● Text
The most common cause of hearing loss is the damage and loss of cells that grow the hairs inside the inner ear. These cells are aptly named cochlear hair cells. Repetitive exposure to loud environments, such as construction zones, concerts, or military bases can damage these cells, which, until recently, were thought to be irreplaceable. Normally, these cells enter the G0 phase after initial development ends when the organism is mature, which makes them similar to the brain cells we learned about in class. When a cell is in the G0 phase, it is frozen in the cell cycle, so the cell does not proceed through mitosis. This means that once the organism is done growing, there is no replacement of the damaged cells, as no cells are dividing.
In the animal kingdom, however, these cells are known to regenerate. Birds and fish have a mechanism which relies on a gene called ERBB2. The artificial expression of this gene in mammals has also been proven to trigger cell growth in a trial led by Jingyuan Zhang, PhD. They found that activating the ERBB2 gene triggered a cascading series of cellular responses which made the active cochlear hair cells multiply as well as trigger stem cells to become cochlear hair cells.

[Saved entries]

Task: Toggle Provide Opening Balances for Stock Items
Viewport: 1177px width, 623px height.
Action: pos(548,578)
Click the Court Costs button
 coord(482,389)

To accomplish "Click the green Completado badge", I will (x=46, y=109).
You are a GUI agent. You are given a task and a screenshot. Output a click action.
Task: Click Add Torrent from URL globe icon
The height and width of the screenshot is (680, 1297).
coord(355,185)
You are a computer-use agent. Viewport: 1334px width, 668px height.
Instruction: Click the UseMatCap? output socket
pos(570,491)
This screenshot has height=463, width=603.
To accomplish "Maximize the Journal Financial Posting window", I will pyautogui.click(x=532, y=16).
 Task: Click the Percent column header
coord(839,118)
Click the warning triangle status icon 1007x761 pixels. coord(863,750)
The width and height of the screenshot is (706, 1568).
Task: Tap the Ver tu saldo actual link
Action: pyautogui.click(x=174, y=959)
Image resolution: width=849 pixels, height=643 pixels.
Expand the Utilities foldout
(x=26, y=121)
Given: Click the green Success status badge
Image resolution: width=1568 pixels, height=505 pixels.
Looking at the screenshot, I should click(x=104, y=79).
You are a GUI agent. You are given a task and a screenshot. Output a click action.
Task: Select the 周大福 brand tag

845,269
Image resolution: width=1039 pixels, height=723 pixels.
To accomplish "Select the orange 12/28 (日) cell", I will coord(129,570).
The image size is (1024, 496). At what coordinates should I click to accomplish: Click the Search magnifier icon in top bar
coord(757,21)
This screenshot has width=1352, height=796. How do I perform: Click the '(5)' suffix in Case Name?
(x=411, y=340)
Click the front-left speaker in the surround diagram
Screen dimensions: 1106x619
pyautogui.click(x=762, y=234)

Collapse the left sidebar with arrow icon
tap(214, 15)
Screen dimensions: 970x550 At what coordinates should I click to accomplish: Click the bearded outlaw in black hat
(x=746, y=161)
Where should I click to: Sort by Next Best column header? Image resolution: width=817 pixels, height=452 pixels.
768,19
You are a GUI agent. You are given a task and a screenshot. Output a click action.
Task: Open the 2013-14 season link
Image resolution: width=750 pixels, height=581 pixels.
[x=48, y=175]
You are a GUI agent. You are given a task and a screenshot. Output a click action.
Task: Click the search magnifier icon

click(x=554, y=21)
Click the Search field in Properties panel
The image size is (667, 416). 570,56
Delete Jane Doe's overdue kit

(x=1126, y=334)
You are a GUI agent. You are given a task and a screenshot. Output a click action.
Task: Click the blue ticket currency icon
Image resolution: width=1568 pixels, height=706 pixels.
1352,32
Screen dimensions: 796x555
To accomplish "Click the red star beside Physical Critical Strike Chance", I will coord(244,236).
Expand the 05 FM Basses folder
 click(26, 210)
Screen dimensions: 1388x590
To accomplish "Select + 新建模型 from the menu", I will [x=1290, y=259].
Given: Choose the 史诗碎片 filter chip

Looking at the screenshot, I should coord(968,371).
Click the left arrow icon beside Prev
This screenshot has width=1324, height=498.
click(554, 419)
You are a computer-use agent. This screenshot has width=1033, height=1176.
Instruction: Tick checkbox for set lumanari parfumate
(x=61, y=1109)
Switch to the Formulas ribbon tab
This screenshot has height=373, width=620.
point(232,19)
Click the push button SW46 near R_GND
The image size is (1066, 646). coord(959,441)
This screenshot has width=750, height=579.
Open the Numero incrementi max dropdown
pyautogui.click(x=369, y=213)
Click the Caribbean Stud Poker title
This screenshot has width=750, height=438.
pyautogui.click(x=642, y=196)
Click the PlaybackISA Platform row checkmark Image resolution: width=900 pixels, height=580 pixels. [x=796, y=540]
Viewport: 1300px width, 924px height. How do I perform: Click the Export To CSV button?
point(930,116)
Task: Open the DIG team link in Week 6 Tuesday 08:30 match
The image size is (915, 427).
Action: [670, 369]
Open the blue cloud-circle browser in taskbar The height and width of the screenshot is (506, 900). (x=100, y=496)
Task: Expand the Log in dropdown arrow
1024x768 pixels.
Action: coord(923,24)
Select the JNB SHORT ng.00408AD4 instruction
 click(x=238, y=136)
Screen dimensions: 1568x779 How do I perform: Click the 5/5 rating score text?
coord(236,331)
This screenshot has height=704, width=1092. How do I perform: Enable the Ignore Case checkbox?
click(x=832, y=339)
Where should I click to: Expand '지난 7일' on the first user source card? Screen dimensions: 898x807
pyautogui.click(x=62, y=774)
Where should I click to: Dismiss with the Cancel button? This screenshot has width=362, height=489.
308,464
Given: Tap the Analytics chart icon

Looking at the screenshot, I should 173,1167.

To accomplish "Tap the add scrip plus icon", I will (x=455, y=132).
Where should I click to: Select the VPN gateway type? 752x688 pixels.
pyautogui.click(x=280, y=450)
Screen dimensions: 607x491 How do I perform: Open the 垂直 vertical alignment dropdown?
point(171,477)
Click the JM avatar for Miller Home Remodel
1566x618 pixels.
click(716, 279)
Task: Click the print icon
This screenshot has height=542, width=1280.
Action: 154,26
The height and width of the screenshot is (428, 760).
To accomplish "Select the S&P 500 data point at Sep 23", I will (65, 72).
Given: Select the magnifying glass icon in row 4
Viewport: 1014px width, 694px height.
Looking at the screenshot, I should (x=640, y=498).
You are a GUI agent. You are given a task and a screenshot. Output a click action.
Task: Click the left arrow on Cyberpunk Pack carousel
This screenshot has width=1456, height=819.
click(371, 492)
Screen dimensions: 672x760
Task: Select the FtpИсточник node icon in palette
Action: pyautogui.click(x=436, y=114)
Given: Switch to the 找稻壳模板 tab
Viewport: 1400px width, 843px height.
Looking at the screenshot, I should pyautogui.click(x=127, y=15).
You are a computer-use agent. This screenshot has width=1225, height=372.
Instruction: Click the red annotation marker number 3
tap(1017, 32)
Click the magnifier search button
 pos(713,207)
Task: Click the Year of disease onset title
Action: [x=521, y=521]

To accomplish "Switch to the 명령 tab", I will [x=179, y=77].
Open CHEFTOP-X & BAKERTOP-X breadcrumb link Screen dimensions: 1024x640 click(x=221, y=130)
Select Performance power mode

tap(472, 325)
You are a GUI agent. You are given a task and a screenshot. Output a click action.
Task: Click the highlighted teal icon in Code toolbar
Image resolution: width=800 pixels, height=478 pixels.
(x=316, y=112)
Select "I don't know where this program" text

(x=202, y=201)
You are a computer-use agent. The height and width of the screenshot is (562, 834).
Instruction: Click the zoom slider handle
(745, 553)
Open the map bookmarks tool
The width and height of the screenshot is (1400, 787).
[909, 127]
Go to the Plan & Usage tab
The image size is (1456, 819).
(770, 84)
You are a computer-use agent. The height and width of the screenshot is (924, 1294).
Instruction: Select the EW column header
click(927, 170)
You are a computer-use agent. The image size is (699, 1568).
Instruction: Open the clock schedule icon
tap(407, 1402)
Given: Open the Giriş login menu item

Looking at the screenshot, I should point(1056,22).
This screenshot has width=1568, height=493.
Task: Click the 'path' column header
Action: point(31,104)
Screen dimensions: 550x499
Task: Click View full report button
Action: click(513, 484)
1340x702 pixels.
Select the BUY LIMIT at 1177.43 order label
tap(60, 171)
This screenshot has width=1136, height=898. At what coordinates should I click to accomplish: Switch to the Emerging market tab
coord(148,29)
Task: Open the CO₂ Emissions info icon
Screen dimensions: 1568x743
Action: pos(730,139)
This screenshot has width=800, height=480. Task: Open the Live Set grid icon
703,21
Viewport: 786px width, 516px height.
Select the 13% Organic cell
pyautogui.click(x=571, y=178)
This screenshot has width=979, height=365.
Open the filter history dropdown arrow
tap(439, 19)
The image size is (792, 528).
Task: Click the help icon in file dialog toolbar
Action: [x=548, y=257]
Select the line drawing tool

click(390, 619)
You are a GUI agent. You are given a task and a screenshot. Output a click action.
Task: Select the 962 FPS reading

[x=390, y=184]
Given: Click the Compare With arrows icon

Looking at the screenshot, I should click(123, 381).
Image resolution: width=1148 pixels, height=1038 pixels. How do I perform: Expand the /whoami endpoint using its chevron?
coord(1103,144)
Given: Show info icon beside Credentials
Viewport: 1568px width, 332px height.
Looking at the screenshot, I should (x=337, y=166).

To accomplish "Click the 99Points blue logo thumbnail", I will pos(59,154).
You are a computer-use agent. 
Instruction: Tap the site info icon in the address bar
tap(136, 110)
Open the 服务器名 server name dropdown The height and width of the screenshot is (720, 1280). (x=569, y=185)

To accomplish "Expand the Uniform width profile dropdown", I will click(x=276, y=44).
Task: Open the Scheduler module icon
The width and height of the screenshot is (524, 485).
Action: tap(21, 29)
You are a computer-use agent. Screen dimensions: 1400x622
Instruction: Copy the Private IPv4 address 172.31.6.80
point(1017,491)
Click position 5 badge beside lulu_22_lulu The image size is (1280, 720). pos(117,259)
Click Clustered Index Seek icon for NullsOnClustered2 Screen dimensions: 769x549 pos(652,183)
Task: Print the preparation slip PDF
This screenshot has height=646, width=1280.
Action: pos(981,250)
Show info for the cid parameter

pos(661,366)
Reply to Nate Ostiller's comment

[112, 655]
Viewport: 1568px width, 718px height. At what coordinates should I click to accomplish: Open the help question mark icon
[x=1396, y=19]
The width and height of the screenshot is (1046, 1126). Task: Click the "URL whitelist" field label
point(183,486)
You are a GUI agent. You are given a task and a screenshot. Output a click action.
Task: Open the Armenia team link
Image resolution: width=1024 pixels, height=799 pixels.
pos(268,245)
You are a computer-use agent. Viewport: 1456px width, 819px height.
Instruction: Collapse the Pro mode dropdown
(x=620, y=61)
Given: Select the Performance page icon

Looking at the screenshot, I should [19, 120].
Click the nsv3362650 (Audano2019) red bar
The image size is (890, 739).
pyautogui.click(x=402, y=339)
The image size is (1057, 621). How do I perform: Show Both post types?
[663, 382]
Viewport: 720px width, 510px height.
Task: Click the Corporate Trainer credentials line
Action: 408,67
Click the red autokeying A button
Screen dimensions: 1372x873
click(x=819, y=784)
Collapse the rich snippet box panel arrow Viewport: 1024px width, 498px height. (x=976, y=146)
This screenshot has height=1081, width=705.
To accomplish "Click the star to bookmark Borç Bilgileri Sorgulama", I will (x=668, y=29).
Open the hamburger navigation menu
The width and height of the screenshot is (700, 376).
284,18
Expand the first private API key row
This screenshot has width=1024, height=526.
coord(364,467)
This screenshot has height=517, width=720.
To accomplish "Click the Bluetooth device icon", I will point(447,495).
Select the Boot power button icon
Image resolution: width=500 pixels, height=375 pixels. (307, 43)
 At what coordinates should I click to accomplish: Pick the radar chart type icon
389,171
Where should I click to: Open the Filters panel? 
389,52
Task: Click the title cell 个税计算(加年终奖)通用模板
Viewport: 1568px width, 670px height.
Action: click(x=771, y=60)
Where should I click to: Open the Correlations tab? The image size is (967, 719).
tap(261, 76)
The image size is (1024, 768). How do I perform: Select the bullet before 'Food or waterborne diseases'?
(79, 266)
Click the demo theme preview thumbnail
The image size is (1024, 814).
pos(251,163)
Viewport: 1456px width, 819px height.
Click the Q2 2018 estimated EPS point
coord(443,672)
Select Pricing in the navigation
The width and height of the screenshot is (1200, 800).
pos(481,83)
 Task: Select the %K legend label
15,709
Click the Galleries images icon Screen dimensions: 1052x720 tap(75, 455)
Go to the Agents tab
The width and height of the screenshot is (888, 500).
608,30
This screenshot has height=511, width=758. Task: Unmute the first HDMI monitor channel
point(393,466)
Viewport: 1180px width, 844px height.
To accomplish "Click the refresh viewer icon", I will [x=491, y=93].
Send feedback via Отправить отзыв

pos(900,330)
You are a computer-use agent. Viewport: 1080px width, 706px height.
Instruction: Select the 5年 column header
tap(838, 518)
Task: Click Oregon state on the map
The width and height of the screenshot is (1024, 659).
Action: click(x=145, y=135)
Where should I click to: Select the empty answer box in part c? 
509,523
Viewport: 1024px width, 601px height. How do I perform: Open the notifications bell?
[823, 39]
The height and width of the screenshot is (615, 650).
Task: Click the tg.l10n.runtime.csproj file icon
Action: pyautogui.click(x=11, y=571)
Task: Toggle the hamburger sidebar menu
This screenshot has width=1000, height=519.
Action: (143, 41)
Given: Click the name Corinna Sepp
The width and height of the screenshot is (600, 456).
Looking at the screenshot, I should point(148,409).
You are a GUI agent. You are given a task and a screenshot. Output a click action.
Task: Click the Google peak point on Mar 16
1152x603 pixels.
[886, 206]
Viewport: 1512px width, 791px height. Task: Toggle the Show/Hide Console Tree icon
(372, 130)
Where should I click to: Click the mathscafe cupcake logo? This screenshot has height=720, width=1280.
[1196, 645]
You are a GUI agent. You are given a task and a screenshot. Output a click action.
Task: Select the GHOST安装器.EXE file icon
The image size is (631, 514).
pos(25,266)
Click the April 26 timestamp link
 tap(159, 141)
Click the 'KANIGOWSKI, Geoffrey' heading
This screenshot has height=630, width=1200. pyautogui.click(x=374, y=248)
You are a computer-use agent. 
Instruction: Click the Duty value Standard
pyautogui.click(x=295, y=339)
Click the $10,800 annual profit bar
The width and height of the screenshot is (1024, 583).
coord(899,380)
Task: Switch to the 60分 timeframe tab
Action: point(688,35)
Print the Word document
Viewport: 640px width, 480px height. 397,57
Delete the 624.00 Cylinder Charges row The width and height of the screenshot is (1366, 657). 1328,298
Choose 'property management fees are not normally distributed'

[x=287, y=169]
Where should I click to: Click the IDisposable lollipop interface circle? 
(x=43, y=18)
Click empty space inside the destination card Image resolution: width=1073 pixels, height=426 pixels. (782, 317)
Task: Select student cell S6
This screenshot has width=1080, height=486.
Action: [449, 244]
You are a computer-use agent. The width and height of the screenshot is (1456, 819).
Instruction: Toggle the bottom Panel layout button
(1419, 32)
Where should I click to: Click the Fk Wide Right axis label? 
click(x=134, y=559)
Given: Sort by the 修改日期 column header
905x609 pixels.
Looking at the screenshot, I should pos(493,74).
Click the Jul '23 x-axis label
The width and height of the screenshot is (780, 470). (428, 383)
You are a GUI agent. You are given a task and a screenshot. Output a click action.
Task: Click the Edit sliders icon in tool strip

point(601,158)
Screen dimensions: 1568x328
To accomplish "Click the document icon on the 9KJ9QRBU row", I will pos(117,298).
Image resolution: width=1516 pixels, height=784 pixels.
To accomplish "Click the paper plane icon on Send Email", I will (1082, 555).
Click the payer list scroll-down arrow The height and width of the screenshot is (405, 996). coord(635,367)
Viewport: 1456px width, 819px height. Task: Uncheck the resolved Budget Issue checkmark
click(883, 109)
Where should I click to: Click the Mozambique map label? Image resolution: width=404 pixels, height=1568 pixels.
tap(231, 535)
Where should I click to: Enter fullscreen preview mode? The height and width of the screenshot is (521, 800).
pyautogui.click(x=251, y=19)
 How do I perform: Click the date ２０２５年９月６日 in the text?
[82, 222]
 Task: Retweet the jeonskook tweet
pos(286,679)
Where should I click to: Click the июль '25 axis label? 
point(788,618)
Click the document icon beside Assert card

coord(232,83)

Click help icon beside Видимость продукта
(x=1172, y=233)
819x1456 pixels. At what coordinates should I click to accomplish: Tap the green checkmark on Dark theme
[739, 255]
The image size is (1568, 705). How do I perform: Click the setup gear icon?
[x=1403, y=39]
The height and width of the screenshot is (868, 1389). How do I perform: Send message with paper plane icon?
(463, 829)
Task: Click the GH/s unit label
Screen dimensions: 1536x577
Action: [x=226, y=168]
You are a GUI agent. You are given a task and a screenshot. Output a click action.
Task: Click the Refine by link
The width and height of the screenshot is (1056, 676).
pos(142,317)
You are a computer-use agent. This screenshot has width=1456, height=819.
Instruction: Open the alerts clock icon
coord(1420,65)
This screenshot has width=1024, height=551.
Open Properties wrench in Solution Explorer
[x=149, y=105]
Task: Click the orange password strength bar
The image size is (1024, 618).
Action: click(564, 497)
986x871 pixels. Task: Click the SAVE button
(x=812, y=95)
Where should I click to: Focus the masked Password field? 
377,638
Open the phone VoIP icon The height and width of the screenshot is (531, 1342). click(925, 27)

● Exercise 1
According to the hearing loss text, which gene do birds and fish rely on to regenerate cochlear hair cells?
● Exercise 2
Decide whether each statement agrees with the hearing loss text, answering yes or no and quoting the deciding words: (a) Cochlear hair cells enter the G0 phase once the organism is mature. (b) Concerts are named as a loud environment that can damage cochlear hair cells. (c) A cell in the G0 phase proceeds through mitosis.
● Exercise 3
Extend the hearing loss text with one or two more paragraphs, starting after its final sentence.

● Answer box 1
They rely on the gene ERBB2.

● Answer box 2
(a) Yes: "these cells enter the G0 phase after initial development ends when the organism is mature"
(b) Yes: "Repetitive exposure to loud environments, such as construction zones, concerts, or military bases can damage these cells"
(c) No: "so the cell does not proceed through mitosis"

● Answer box 3
The research found that the activation of the ERBB2 gene caused stem-cell like development through the expression of a few proteins. The most important protein to this process, SPP1, signals the CD44 receptor, which exists on cochlear hair cells. The theory is that because these receptors are triggered, they somehow promote mitosis in the cells. The promotion of mitosis, the process of cell division in the cell cycle, would mean that these cells could be reproduced and the damaged cells could be replaced by new cells.
When this process was tested in adult mice, this cascade happened as previously shown in growing mice, meaning that the possibility of the development of new cochlear hair cells is possible in mature mammals, it just needs to be stimulated correctly.
The next step in the research is to determine whether or not these new cochlear hair cells are functioning mechanically. I don’t know about you, but I would maybe not stop wearing my earmuffs to use a jackhammer if I were you.